* [GIVEN REQUEST]: Write out the records exactly, everything from the line containing "Given: Click the Konsole vertical scrollbar" down to the line containing "click(x=1223, y=978)", with both of those lines included.
★ ★ ★
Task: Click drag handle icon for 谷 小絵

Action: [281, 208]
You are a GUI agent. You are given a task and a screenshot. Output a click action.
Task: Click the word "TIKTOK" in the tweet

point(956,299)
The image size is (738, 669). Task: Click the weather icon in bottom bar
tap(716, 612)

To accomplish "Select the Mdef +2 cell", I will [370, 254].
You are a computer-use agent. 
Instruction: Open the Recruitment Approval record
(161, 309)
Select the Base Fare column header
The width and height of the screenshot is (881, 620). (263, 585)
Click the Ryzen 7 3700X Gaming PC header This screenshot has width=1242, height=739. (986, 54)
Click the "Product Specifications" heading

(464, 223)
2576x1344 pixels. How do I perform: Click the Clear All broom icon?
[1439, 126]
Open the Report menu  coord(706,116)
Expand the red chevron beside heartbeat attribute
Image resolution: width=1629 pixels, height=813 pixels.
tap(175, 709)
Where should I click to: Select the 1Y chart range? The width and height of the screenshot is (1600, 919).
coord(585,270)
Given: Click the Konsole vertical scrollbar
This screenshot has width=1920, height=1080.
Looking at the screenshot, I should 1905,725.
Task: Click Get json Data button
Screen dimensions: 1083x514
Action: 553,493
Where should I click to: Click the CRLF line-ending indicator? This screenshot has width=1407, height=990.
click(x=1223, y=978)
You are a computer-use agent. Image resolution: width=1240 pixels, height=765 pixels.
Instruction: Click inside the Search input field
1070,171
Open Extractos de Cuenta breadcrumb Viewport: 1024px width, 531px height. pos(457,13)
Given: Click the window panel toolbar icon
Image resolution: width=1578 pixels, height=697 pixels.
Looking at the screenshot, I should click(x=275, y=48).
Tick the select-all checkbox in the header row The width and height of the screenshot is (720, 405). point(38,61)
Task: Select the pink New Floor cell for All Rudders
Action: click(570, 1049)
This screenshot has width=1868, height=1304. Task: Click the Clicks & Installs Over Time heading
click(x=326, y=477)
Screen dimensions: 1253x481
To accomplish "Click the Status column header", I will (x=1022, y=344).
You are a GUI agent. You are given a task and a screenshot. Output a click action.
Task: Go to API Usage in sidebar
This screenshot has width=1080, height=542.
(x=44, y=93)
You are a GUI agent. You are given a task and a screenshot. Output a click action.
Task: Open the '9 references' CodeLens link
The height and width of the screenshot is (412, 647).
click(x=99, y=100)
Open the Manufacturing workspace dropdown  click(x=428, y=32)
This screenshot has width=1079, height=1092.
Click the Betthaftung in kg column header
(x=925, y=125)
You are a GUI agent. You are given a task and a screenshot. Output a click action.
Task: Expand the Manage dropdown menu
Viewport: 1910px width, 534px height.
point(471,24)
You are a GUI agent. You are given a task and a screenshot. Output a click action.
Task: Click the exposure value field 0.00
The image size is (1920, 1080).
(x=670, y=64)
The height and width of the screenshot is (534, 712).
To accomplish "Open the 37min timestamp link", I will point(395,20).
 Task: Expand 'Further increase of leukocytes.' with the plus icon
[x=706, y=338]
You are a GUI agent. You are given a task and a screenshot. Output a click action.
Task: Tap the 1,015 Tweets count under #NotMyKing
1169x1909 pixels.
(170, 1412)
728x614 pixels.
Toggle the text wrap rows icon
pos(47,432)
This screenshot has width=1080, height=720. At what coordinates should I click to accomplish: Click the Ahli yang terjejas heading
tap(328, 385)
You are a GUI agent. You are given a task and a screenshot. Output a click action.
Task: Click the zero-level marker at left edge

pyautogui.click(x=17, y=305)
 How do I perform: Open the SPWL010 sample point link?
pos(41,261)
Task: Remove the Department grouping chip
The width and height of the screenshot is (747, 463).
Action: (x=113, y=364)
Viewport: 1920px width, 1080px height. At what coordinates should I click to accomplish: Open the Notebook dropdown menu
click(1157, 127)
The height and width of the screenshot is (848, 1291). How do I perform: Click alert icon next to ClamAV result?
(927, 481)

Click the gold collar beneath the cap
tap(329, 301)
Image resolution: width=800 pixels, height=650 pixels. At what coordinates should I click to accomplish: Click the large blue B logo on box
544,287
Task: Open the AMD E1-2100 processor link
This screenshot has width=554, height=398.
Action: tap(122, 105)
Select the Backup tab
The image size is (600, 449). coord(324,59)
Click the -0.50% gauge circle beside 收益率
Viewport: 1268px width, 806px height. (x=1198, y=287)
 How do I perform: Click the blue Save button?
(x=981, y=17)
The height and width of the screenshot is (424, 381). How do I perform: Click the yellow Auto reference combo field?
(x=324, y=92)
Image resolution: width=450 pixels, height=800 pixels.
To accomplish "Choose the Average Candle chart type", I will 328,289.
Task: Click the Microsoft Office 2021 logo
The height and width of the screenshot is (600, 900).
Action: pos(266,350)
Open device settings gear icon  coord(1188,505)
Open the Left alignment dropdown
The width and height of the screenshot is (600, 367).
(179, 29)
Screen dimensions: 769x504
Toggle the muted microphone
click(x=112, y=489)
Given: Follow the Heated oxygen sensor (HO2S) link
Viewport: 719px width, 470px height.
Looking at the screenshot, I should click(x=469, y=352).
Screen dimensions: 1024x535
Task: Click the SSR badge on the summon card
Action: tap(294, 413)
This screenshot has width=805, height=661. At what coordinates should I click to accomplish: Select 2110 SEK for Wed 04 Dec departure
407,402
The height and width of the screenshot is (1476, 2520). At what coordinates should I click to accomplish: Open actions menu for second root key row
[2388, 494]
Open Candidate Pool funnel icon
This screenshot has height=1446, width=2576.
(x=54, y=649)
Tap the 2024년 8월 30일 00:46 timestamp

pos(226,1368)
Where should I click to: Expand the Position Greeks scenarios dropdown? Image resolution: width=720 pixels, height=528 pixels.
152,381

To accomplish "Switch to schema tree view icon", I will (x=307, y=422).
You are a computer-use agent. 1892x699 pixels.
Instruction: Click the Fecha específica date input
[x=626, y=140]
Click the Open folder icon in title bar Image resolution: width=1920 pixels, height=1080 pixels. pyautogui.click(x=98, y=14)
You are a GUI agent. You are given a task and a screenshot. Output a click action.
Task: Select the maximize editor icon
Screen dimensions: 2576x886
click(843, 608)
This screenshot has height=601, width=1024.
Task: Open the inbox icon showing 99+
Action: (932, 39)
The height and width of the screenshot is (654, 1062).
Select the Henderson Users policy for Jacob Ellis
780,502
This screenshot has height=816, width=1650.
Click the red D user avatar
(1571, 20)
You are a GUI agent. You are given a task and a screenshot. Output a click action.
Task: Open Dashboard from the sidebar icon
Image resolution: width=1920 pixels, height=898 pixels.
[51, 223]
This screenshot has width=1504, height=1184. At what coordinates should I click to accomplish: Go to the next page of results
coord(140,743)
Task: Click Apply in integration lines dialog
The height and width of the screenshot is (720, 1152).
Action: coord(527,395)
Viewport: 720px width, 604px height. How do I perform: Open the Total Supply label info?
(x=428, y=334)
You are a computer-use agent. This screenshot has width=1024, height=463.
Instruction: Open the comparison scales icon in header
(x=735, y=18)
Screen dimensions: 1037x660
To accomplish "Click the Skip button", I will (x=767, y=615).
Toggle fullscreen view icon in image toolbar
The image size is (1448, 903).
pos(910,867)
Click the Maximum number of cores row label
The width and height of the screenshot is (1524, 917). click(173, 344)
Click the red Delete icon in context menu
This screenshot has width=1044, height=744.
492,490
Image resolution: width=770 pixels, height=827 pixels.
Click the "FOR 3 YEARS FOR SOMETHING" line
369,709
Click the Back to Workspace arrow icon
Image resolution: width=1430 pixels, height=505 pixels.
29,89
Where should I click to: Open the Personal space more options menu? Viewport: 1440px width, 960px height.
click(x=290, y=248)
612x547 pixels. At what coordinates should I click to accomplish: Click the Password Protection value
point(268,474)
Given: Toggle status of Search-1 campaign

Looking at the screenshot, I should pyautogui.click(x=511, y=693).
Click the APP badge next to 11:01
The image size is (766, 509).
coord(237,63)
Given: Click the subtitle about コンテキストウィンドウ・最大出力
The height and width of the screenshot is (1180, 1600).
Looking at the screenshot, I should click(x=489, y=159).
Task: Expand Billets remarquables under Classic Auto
★ ★ ★
* [RESPONSE]:
Given: Click the Konsole vertical scrollbar
This screenshot has width=1920, height=1080.
Looking at the screenshot, I should 1905,725.
Task: Click Get json Data button
Screen dimensions: 1083x514
Action: 553,493
Where should I click to: Click the CRLF line-ending indicator? This screenshot has width=1407, height=990.
click(x=1223, y=978)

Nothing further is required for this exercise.